The lawsuit, directed at seven state officials including Indonesian President Joko Widodo, initially received a positive response from the Jakarta administration.
However, no decision has been made even after numerous meetings were held both inside and outside the courtroom.
The activists, grouped under the Coalition for the Clean Air Initiative, urged the government officials to show "a serious attitude" in guaranteeing the right to healthy living.
One of the plaintiffs, Khalisah argued that the government's method of tackling air pollution was outdated.
"The provisions in the PP (Government Regulation) are far below the quality standards set by the World Health Organisation. The government should not ignore WHO recommendations, especially during the current pandemic," Ms Khalisah said in a statement on Monday.
Another plaintiff, urban analyst Elisa Sutanudjaja, said the government could have taken advantage of the "new normal" introduced as a response to the Covid-19 outbreak to reduce air pollution levels.

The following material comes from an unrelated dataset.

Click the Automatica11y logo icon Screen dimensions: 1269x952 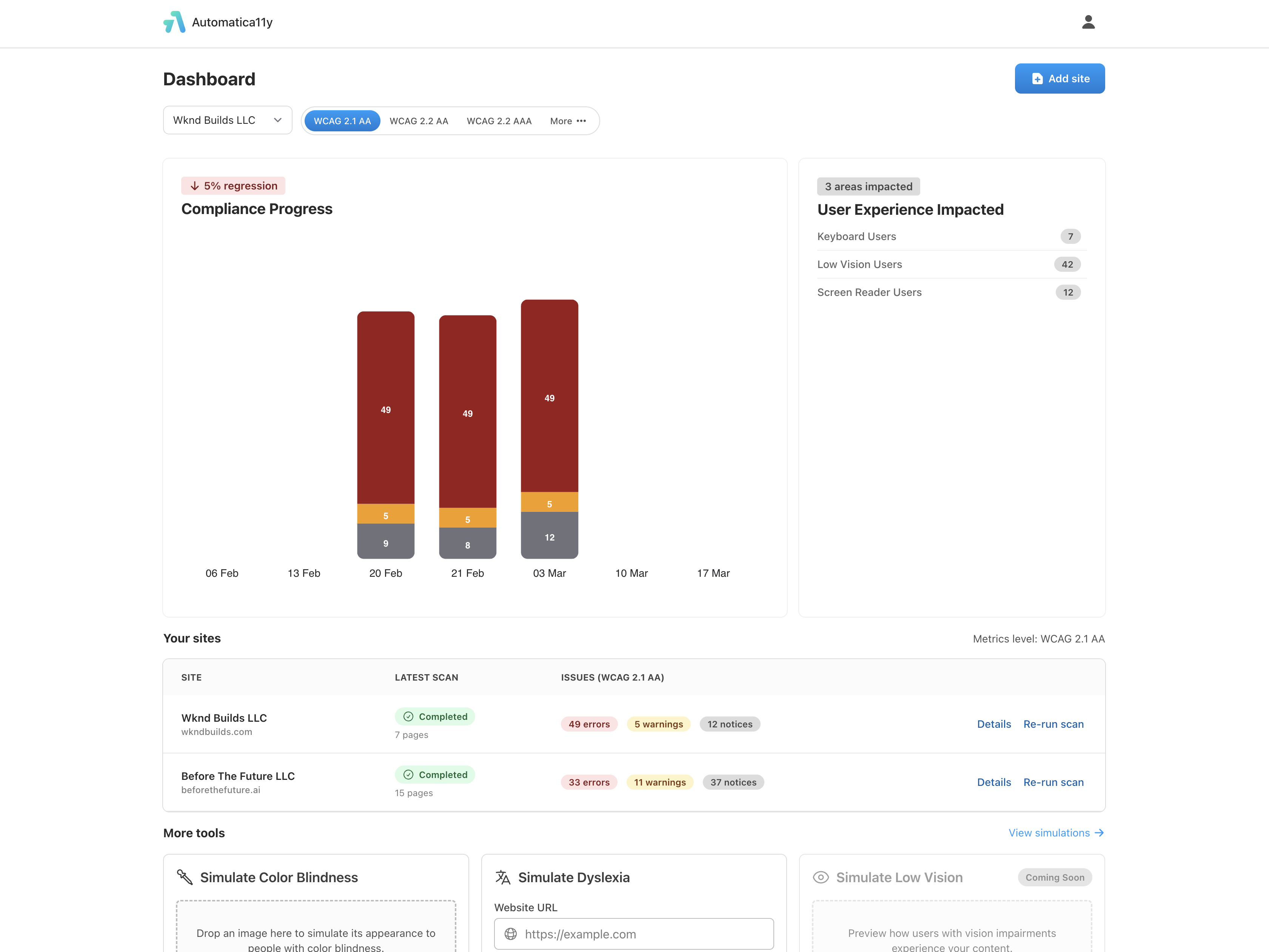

"[The government should] prioritise non-motorised transportation, as well as public transportation, instead of motorised vehicles," Ms Elisa said.
Jakarta Legal Aid Institute (LBH Jakarta) advocacy team member Ms Ayu Eza Tiara pointed out numerous reports which predicted that by 2030, air pollution levels in the city could increase up to 30-fold, damaging residents' physical and psychological health, as well as the economy.

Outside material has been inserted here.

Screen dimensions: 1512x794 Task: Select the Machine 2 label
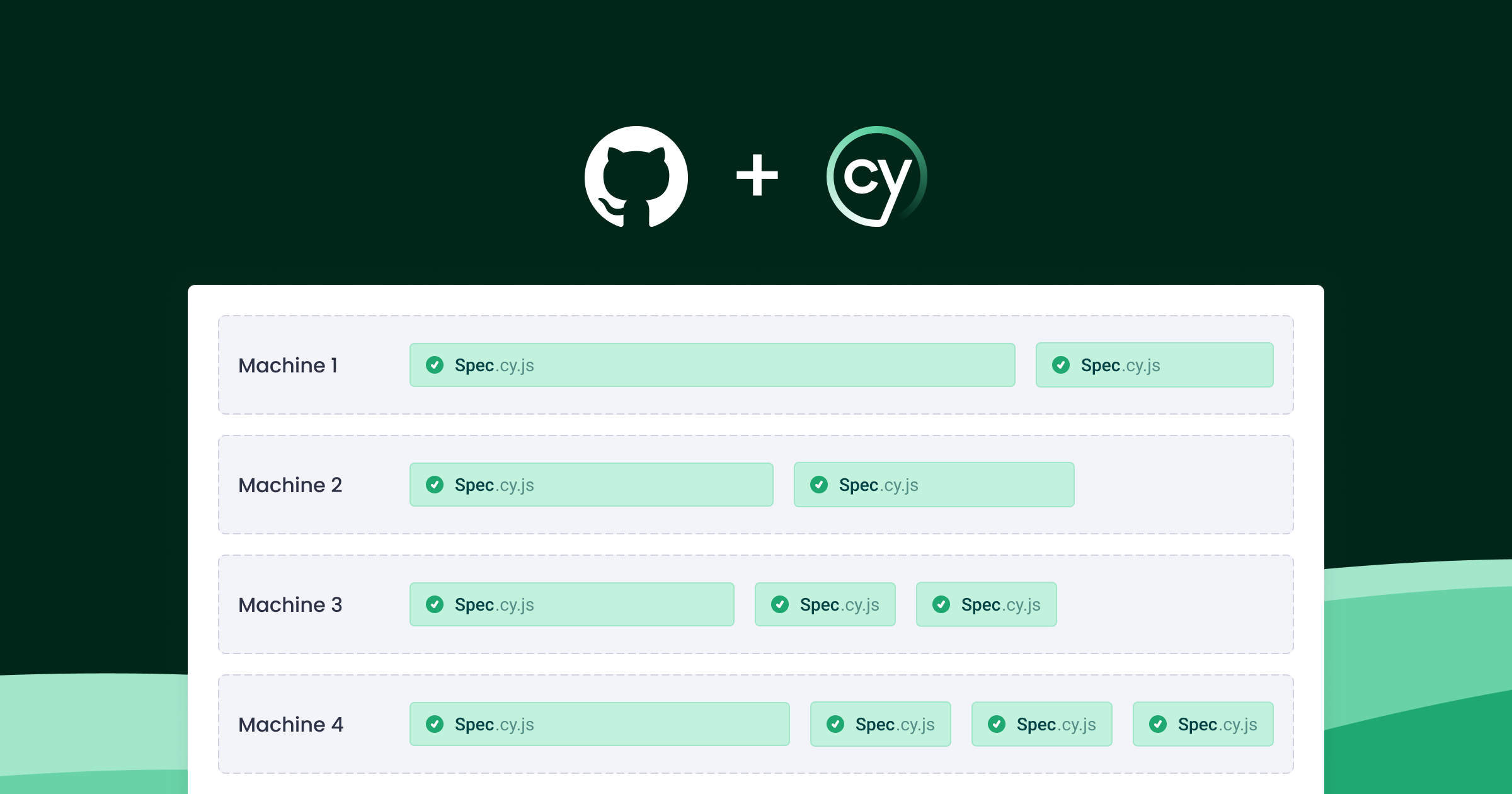290,485
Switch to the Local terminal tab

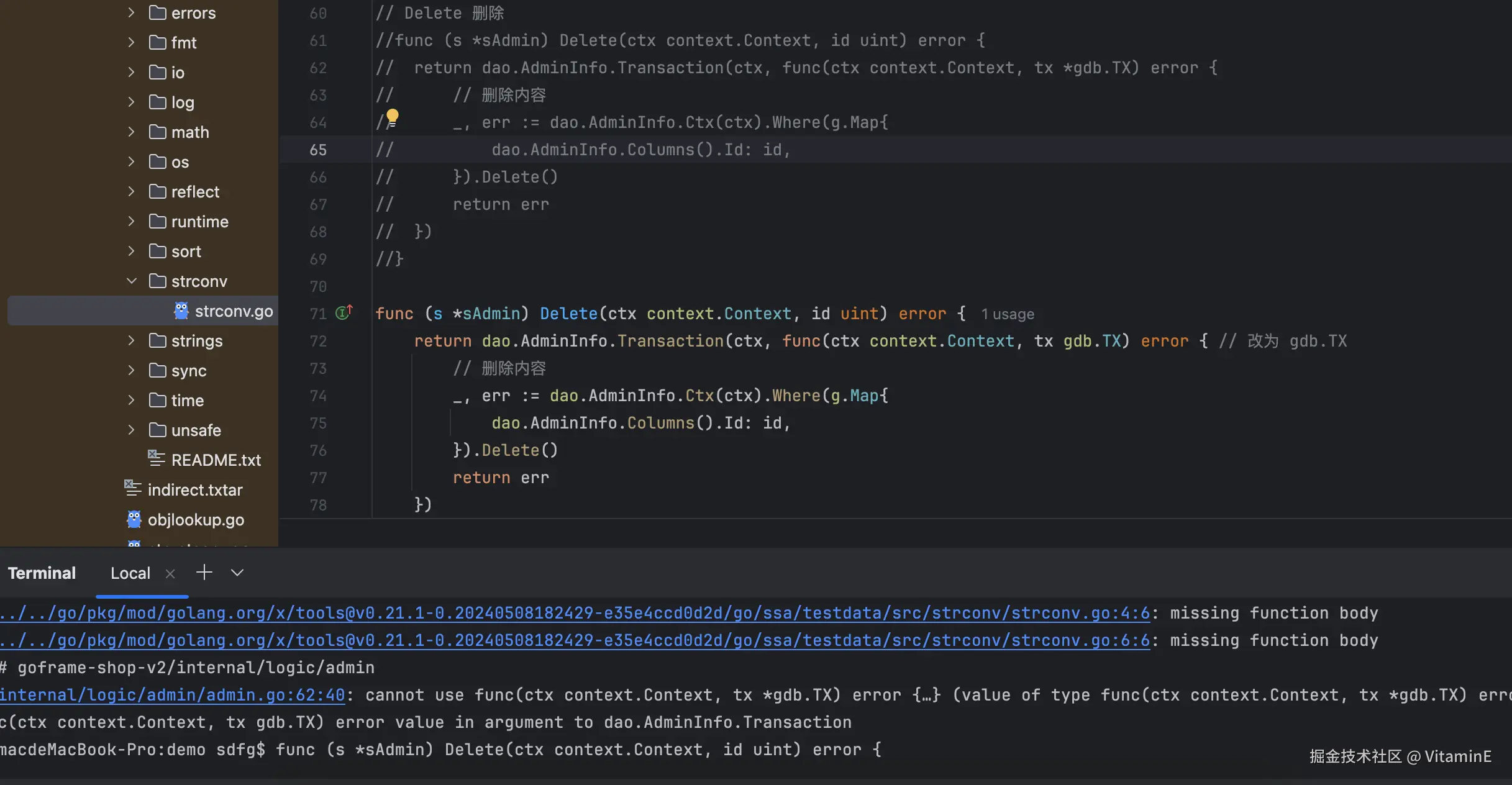point(130,573)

Tired of breathing in some of the world's most polluted air, a group of more than 30 activists and environmentalists in Jakarta decided to sue the Indonesian government on July 4 last year.
Beside the President, the lawsuit also named the Ministries of Health, Home Affairs and Environment, and the Governors of Jakarta, Banten and West Java as defendants.
The hearing was first scheduled to take place in May, but it was postponed until June 9 due to the Idul Fitri holiday.
Then, the judges postponed it again "without any strong reason", the group said in a statement in June.
The Indonesian capital often topped of the charts for the world's most polluted city in recent years. The pollution stems mostly from vehicle emissions, factories and coal-fired power plants.
It hit a new low in 2019, when the city was named the fifth-most-polluted capital in the world, according to a report by AirVisual.
Though there has been slight improvement in air quality when the city imposed a lockdown to curb the spread of coronavirus recently, experts warned that in the absence of policies to redesign the way things work in the city, such improvement would only be temporary.